(EXERCISE DESCRIPTION) If a line in the listing below includes the word "width", pick it out.

(WORKING DATA)
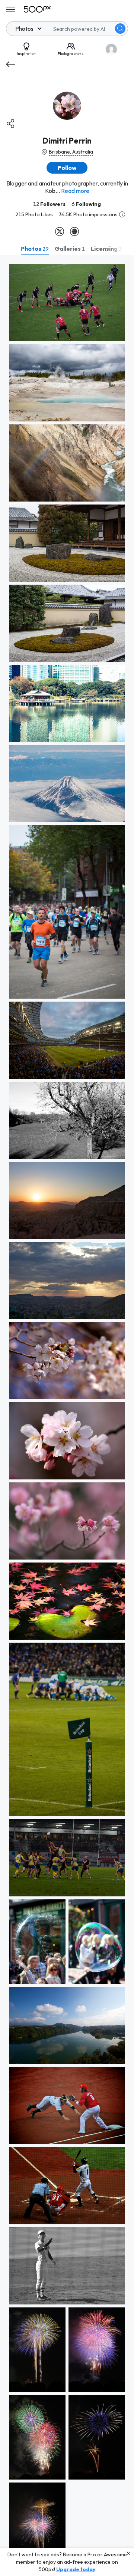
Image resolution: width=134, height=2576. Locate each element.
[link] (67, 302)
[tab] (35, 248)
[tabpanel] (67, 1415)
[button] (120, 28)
* * *
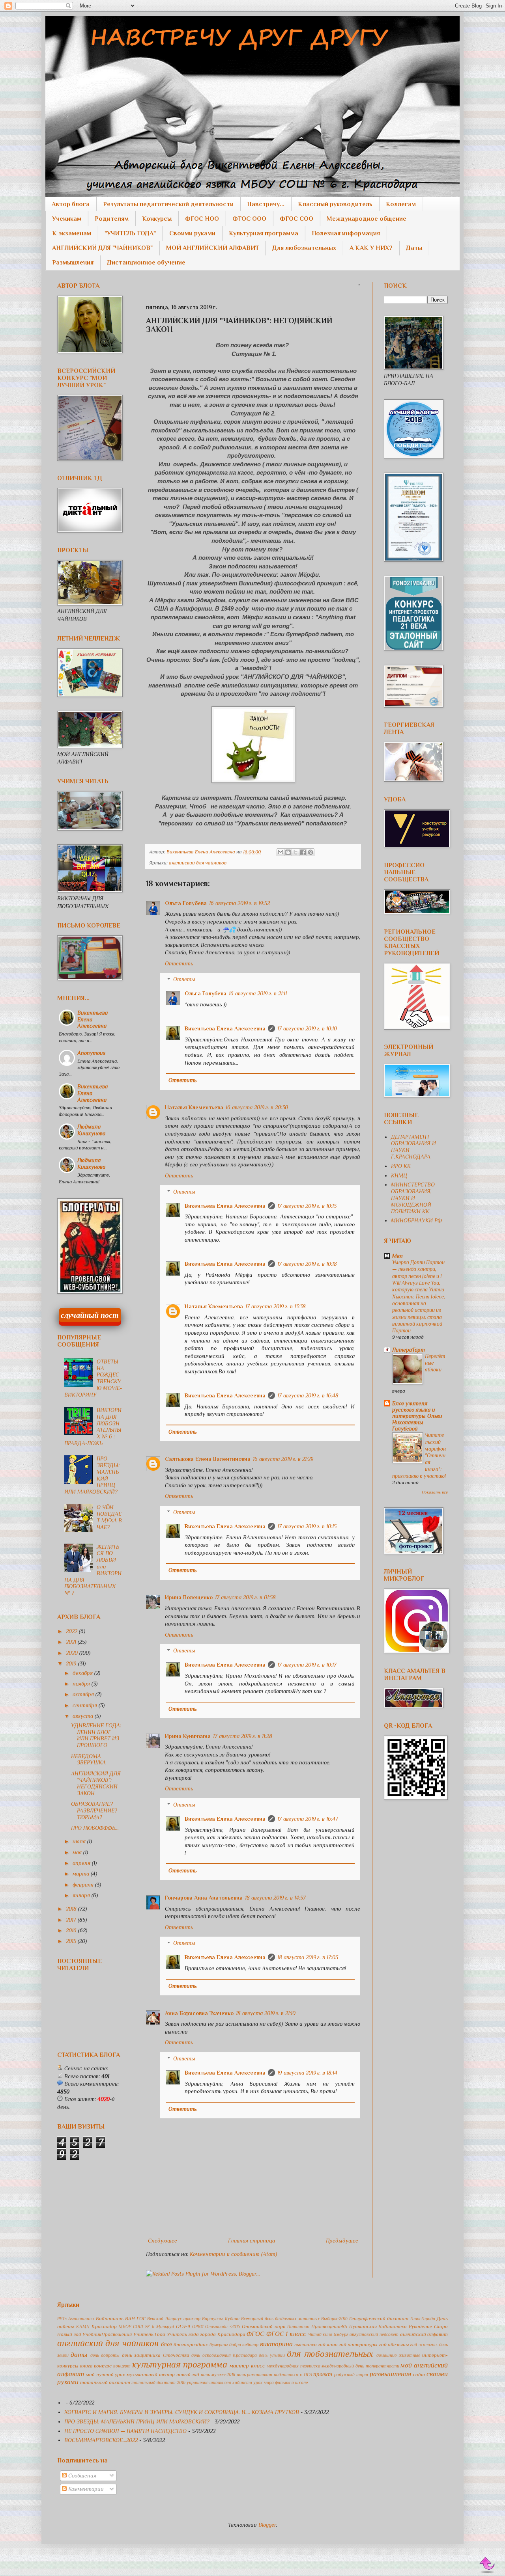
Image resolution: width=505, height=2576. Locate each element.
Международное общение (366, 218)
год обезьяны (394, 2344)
---
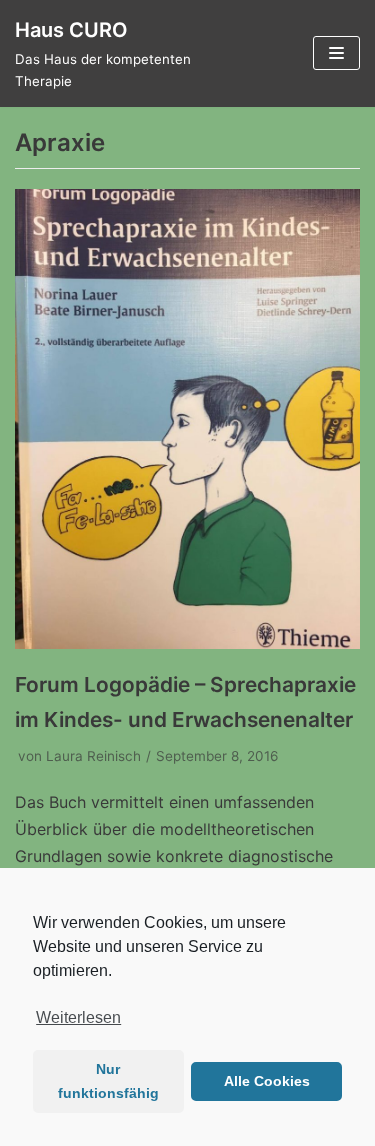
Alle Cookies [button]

(RESULT OF THE EXERCISE)
Image resolution: width=134, height=2576. Locate each element.
Image resolution: width=505, height=2576. Locate each element.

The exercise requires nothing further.